Please show every line of the items below that contains the word "tree", and treat case as significant.

[Data for this exercise]:

START

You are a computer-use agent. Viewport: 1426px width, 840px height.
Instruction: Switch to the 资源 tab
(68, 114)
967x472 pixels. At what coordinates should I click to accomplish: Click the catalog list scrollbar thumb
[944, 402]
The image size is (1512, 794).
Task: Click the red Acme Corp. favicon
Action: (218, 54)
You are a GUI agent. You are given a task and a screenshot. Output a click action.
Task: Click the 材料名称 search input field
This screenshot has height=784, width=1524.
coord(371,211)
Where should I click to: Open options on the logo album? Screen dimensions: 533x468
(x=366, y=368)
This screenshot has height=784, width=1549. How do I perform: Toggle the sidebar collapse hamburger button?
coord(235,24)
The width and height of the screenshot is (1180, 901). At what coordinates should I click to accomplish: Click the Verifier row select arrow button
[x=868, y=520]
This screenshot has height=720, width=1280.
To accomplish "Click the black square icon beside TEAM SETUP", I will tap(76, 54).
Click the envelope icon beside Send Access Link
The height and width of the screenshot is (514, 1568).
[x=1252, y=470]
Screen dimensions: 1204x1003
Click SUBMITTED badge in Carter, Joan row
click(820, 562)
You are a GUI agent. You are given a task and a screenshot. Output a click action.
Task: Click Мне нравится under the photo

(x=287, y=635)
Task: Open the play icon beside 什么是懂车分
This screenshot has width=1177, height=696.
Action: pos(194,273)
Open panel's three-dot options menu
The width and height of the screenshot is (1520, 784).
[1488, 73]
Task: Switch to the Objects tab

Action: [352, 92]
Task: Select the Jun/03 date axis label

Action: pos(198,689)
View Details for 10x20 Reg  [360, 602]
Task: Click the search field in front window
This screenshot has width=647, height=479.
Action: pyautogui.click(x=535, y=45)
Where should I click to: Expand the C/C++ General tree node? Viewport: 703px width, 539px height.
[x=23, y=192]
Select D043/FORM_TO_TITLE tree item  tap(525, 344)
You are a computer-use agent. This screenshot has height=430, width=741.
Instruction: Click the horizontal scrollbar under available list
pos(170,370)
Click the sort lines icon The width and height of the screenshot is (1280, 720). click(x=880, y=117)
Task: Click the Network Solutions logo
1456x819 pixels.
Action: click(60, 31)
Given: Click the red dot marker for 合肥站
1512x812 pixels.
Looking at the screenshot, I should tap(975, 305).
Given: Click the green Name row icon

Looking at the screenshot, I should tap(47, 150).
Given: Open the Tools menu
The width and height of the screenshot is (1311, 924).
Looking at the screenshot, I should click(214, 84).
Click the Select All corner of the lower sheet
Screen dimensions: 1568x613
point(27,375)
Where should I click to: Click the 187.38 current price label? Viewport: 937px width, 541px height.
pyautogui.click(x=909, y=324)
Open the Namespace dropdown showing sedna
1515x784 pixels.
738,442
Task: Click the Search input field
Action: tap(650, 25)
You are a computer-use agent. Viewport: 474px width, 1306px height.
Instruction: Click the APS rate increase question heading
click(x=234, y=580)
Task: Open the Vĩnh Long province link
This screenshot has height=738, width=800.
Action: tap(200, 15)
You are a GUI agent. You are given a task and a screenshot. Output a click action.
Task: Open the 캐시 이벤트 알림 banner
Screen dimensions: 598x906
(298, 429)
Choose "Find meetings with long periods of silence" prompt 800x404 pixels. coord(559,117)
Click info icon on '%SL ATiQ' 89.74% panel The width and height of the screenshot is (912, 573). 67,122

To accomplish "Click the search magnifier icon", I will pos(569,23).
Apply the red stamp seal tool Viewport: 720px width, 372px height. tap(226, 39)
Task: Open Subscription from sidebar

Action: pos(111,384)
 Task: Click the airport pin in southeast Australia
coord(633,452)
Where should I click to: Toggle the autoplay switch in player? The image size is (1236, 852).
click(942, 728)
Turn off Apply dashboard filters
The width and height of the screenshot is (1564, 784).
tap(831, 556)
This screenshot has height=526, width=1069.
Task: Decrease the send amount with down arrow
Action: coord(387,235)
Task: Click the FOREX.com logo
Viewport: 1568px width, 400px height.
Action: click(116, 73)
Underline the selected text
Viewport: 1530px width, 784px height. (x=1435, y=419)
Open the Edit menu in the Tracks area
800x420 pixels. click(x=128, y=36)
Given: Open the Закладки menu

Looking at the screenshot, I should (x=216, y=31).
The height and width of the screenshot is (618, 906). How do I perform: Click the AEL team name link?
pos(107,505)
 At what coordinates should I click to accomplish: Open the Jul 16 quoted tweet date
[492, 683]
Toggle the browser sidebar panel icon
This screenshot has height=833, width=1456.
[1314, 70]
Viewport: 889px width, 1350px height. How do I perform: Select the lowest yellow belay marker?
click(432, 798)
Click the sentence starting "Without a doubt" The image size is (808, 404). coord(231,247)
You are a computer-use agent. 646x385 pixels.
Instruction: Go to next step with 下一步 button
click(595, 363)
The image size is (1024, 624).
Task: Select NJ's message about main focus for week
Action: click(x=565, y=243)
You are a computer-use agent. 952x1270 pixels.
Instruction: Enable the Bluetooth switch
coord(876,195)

END

[Reply to the task]:
Where should I click to: Expand the C/C++ General tree node? Viewport: 703px width, 539px height.
Select D043/FORM_TO_TITLE tree item  tap(525, 344)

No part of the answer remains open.